Mérida se convirtió en razón de vida y su proyecto se asentó en medio de seductoras montañas. En 1950 trasladó a su familia y se hizo uno más de los moradores en la provinciana urbe y así darle obra trascendente entre 1945 y 1963. Manuel Mujica llevó a término fábricas de instituciones públicas como el Edificio del Rectorado de la Universidad de Los Andes y varias residencias que hoy son eje del circuito arquitectónico que define a la ciudad moderna y cosmopolita en un legado que aboga por el crecimiento en armonía con el entorno estético.

El 22 de enero de 1963 las autoridades Municipales de Mérida otorgaron a Don Manuel Mujica Millán el título de Hijo Adoptivo de la Ciudad, revalidando el mérito por su dedicación en la hechura de un novedoso concepto arquitectónico para la urbe, que se asomaba con discreción y cortedad a la segunda mitad de la centuria pasada.  

Meridalba Muñoz, docente de la Facultad de Arquitectura y laboriosa en el estudio del maestro, refiere que su obra ha contribuido a precisar “la definición del perfil urbano de la ciudad y a esculpir la imagen de la Mérida del siglo XX”, lo que resulta una de las aportaciones más revolucionarias de los últimos años en Venezuela, y de manera particular en Mérida, donde concibió y sentó doctrina en arquitectura; señalada en sus construcciones colosales, impresionantes y útiles, tan presentes en su espacio físico que ya conforman el patrimonio arquitectónico e histórico de la ciudad contemporánea.  

El Maestro Manuel Mujica Millán, hacedor de la Mérida moderna, refería en su concepto “la importancia de la condición urbana de la arquitectura”, subraya Meridalba Muñoz Bravo.
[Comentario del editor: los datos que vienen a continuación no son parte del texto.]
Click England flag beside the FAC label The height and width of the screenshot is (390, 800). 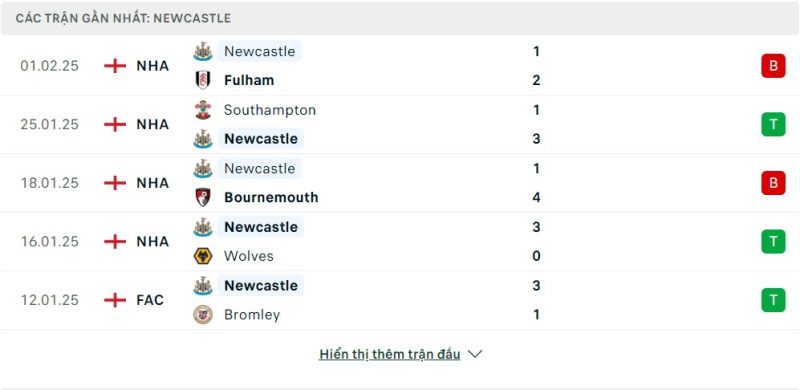click(x=115, y=300)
Una ciudad así, pensada para que el habitante disfrutara su ciudad, con zonas arborizadas, espacios para la gente y caminerías, en un proyecto que se pudiera recorrer la ciudad con los servicios a mano, en un lenguaje arquitectónico abierto y con sabor a identidad.  “Nunca ha sido norma de mis trazos guiarme por escuelas foráneas, yo me guio por el ambiente, tradición y cultura de los pueblos”, describía el Maestro vasco frente a su obra. Don Manuel Mujica Millán falleció en su querida Mérida, el 13 de febrero de 1963, a los 66 años de edad.